* **Work instructions**:
Each record that follows must be printed exactly as given.

* **Records for the exercise**:
- - -

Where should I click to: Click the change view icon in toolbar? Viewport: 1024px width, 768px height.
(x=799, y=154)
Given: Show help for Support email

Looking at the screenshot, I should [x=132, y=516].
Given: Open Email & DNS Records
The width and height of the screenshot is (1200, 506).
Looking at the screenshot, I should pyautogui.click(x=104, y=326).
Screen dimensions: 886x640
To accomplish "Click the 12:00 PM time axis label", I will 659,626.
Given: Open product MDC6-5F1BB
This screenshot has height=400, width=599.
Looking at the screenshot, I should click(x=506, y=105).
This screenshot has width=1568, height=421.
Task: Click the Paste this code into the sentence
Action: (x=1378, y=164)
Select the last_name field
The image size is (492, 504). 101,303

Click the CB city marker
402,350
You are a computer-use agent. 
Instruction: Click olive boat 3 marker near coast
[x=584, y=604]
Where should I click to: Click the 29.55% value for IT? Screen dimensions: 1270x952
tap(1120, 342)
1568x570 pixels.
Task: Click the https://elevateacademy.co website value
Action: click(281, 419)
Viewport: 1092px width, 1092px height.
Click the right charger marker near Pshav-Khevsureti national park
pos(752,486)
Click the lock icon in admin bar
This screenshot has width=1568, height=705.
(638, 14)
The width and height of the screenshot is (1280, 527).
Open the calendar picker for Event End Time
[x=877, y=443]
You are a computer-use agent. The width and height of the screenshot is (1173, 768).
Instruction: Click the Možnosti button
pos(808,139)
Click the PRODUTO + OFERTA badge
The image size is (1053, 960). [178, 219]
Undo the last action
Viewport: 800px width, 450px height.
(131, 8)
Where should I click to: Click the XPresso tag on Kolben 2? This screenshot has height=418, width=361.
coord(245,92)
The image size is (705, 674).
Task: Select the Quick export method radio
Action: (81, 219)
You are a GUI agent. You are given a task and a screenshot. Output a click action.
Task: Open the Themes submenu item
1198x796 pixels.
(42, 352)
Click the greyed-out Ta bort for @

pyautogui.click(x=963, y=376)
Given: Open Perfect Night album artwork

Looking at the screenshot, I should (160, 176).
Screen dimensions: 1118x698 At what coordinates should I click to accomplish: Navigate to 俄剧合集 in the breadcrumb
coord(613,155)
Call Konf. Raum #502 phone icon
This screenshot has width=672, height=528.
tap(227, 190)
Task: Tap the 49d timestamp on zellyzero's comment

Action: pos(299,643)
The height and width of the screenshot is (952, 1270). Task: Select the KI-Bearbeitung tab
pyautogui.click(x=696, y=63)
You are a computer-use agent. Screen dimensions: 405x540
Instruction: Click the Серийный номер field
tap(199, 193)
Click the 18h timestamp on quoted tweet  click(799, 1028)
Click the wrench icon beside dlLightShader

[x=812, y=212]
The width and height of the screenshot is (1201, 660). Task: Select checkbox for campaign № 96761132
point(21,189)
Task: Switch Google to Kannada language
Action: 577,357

- - -

* **Solved exercise**:
Where should I click to: Click the change view icon in toolbar? Viewport: 1024px width, 768px height.
(x=799, y=154)
Given: Show help for Support email

Looking at the screenshot, I should [x=132, y=516].
Given: Open Email & DNS Records
The width and height of the screenshot is (1200, 506).
Looking at the screenshot, I should pyautogui.click(x=104, y=326).
Screen dimensions: 886x640
To accomplish "Click the 12:00 PM time axis label", I will 659,626.
Given: Open product MDC6-5F1BB
This screenshot has height=400, width=599.
Looking at the screenshot, I should click(x=506, y=105).
This screenshot has width=1568, height=421.
Task: Click the Paste this code into the sentence
Action: (x=1378, y=164)
Select the last_name field
The image size is (492, 504). 101,303

Click the CB city marker
402,350
You are a computer-use agent. 
Instruction: Click olive boat 3 marker near coast
[x=584, y=604]
Where should I click to: Click the 29.55% value for IT? Screen dimensions: 1270x952
tap(1120, 342)
1568x570 pixels.
Task: Click the https://elevateacademy.co website value
Action: click(281, 419)
Viewport: 1092px width, 1092px height.
Click the right charger marker near Pshav-Khevsureti national park
pos(752,486)
Click the lock icon in admin bar
This screenshot has width=1568, height=705.
(638, 14)
The width and height of the screenshot is (1280, 527).
Open the calendar picker for Event End Time
[x=877, y=443]
You are a computer-use agent. The width and height of the screenshot is (1173, 768).
Instruction: Click the Možnosti button
pos(808,139)
Click the PRODUTO + OFERTA badge
The image size is (1053, 960). [178, 219]
Undo the last action
Viewport: 800px width, 450px height.
(131, 8)
Where should I click to: Click the XPresso tag on Kolben 2? This screenshot has height=418, width=361.
coord(245,92)
The image size is (705, 674).
Task: Select the Quick export method radio
Action: (81, 219)
You are a GUI agent. You are given a task and a screenshot. Output a click action.
Task: Open the Themes submenu item
1198x796 pixels.
(42, 352)
Click the greyed-out Ta bort for @

pyautogui.click(x=963, y=376)
Given: Open Perfect Night album artwork

Looking at the screenshot, I should (160, 176).
Screen dimensions: 1118x698 At what coordinates should I click to accomplish: Navigate to 俄剧合集 in the breadcrumb
coord(613,155)
Call Konf. Raum #502 phone icon
This screenshot has width=672, height=528.
tap(227, 190)
Task: Tap the 49d timestamp on zellyzero's comment

Action: pos(299,643)
The height and width of the screenshot is (952, 1270). Task: Select the KI-Bearbeitung tab
pyautogui.click(x=696, y=63)
You are a computer-use agent. Screen dimensions: 405x540
Instruction: Click the Серийный номер field
tap(199, 193)
Click the 18h timestamp on quoted tweet  click(799, 1028)
Click the wrench icon beside dlLightShader

[x=812, y=212]
The width and height of the screenshot is (1201, 660). Task: Select checkbox for campaign № 96761132
point(21,189)
Task: Switch Google to Kannada language
Action: 577,357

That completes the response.